::: DOCUMENT

Every saint has a past.
Every sinner has a future.

     Perhaps Mrs. Clinton will make a constructive, non-political use of her future. At any rate, we can hope.

Assorted

     I have only a few scattered observations for today. The weekend was strenuous, and I need the day to recover.


     1. “They won’t hear us.”

     Every major figure on the Left, from Barack Hussein Obama on down, has promulgated the notion that the Democrats have lost federal power because of messaging problems. At an earlier period in the Obama Interregnum, The Won put the responsibility on his side: i.e., he said Democrats had done an inadequate job of explaining their policy positions. Today, he and his fellow travelers are trying to lay the onus on us: specifically, that we’ve refused to give the Democrats a fair hearing, and therefore that their policies haven’t had a fair chance to prove themselves.

     I suppose it’s consistent with their shared mindset. After all, if the problem was their inadequate communication, it would follow that they’d worked to improve it since then. But if we grant that assumption but their “message” is still being scorned, there are only two possibilities: we’ve refused to listen, or we have listened and have deemed their ideas bad for the country. And how could our moral and intellectual superiors be so completely mistaken?


     2. The attacks on Gab.ai.

     The new alternative to increasingly left-wing and intolerant Twitter, Gab.ai, is exploding in popularity. The administrators are straining to keep up with the volume of applications for membership. Gab’s servers are groaning a bit, too. And the existing members -- I’m one -- are simply loving it as Twitter continues it’s auto-da-fe.

     So of course, the Left has rallied its forces and mounted a furious attack on Gab and its organizers. Here’s a smidgen of news from Gab principal Andrew Torba:

     It’s become quite obvious that the Left doesn’t just want “its own” space, cleansed of differing opinions; it ardently wants to deny the Right any medium in which we can cluster, find one another, and communicate freely.

     I’ve said it before: the three pillars of freedom are education, communications, and weaponry. We have weaponry, but the educational system is firmly against us...and if the Left has its way, we’ll be denied the power to communicate as well.

     Fight back while you can. And join Gab!


3. Election results, county by county.

     The following map of results provides a great deal of food for thought:

     Now, just as it’s obvious that the majorities for Trump were well distributed over the nation, it’s equally obvious that the majorities for Clinton occurred primarily in America’s perimeter cities. I’ve remarked on this before. The import of the story is that the coasts are steadily separating themselves politically from the rest of America. This is consistent with the dominance of the coastal megalopoli over education, journalism, and entertainment.

     In the previous segment, I mentioned that the Left is doing everything it can to slander and degrade Gab.ai, which up to this point has been a welcoming place for persons of all political convictions. The Left has campaigned for absolute dominance of social media. That’s an implicit recognition of the Internet’s critical role in allowing persons of like convictions to find one another. Though the Reagan Administration predated large scale digital communications, the blossoming of conservative opinion that followed owes a great deal to the Internet and World Wide Web. It allowed us on the Right to confirm our intuition that we’re not alone – and certainly not crazy, stupid, or evil.

::::::
::: GIVEN INFORMATION

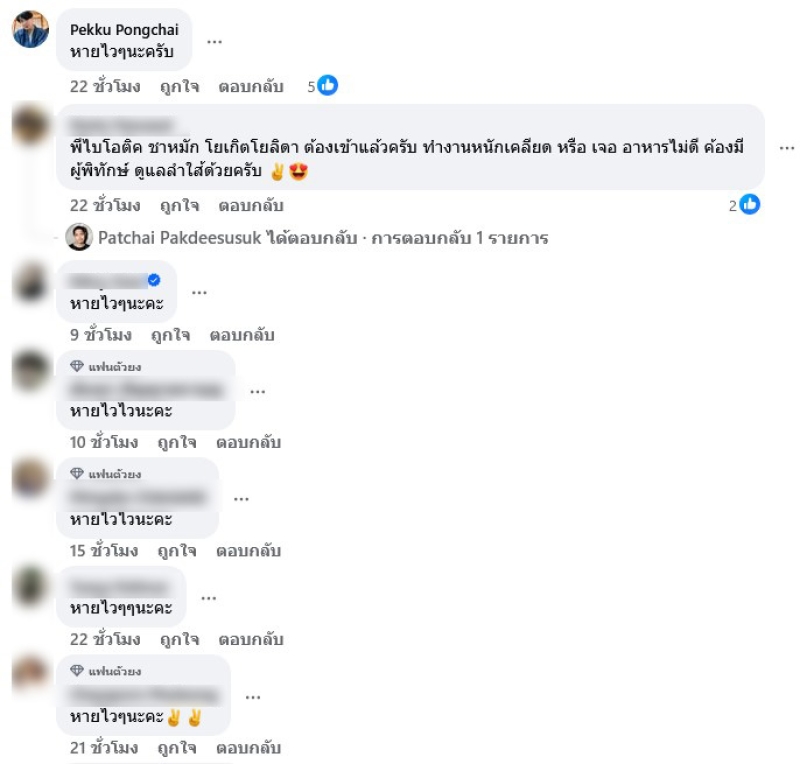The height and width of the screenshot is (764, 800).
Task: Click Patchai Pakdeesusuk's small avatar
Action: click(x=79, y=237)
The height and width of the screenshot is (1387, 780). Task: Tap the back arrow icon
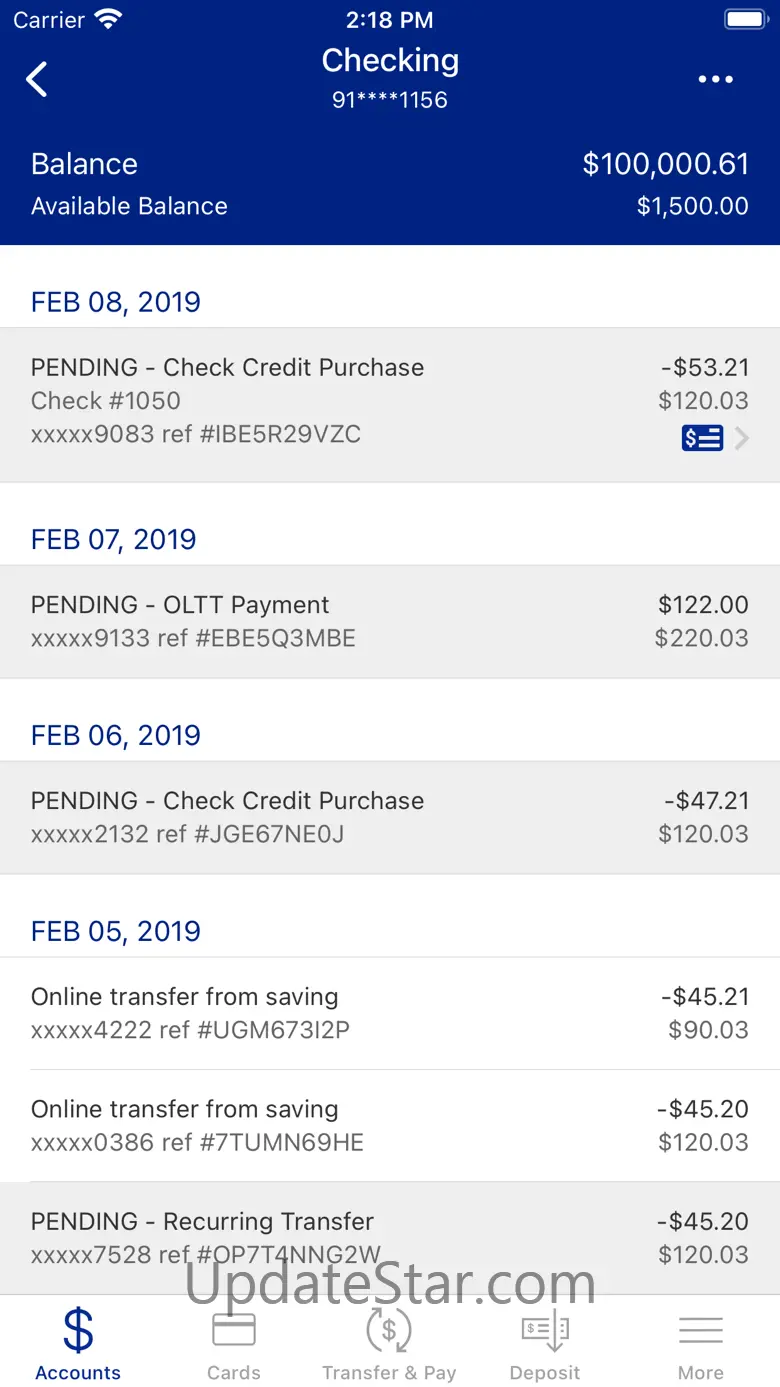pos(37,79)
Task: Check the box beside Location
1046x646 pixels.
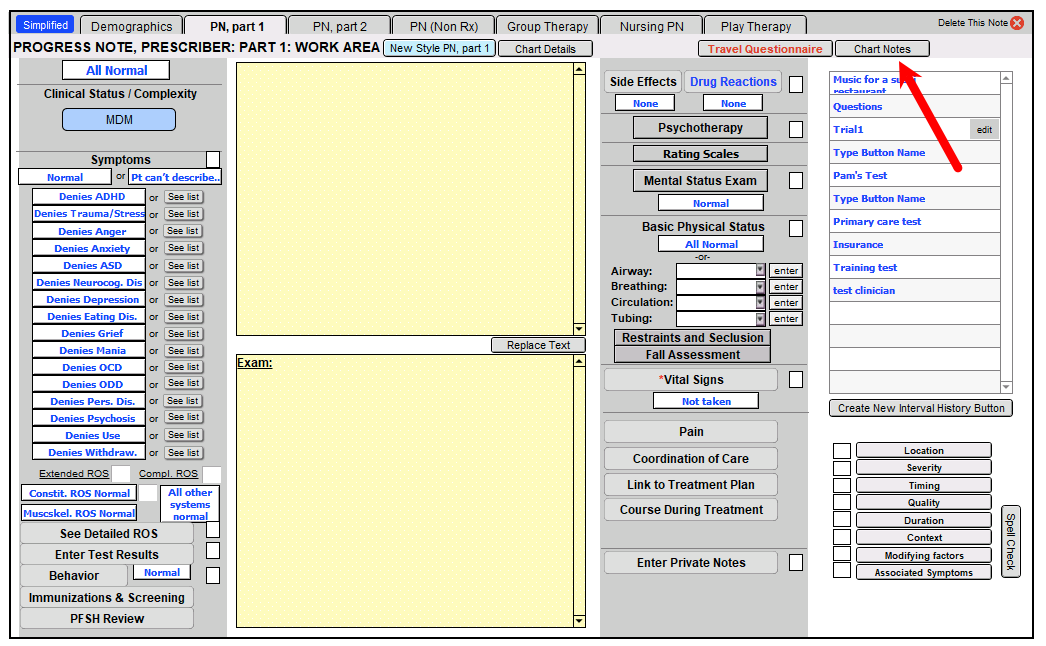Action: tap(843, 450)
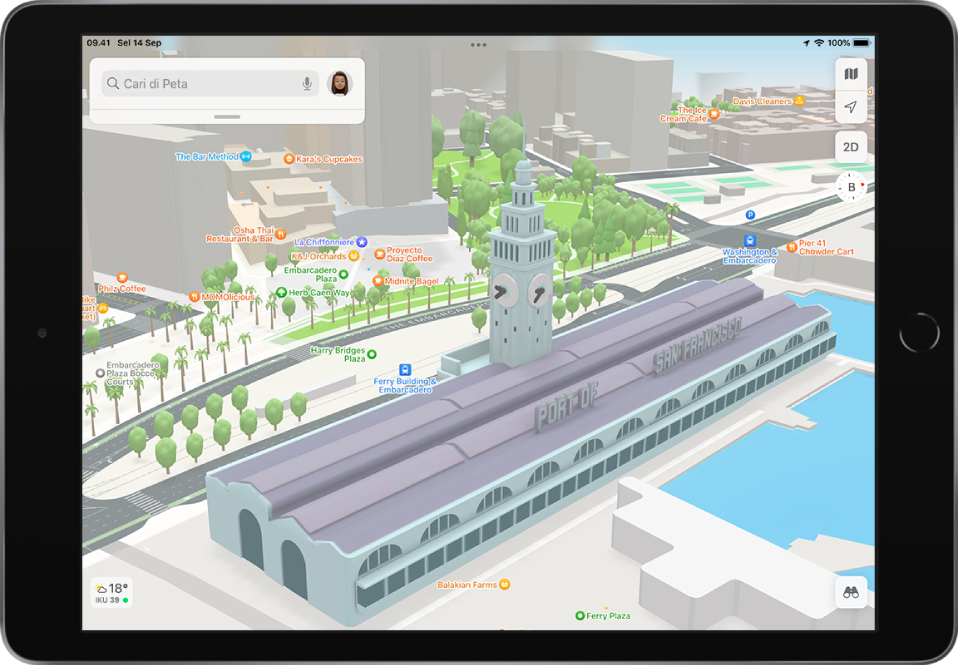This screenshot has height=665, width=958.
Task: Select the Kara's Cupcakes map pin
Action: [x=289, y=159]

::::::

● **REQUIRED ACTIONS**:
- 1) According to the post, what are the three pillars of freedom?
- 2) Please reproduce the stretch of the post from "It’s become quite" through "And join Gab!" word for word.

● **SOLUTIONS**:
- 1) Education, communications, and weaponry.

- 2)
It’s become quite obvious that the Left doesn’t just want “its own” space, cleansed of differing opinions; it ardently wants to deny the Right any medium in which we can cluster, find one another, and communicate freely.

     I’ve said it before: the three pillars of freedom are education, communications, and weaponry. We have weaponry, but the educational system is firmly against us...and if the Left has its way, we’ll be denied the power to communicate as well.

     Fight back while you can. And join Gab!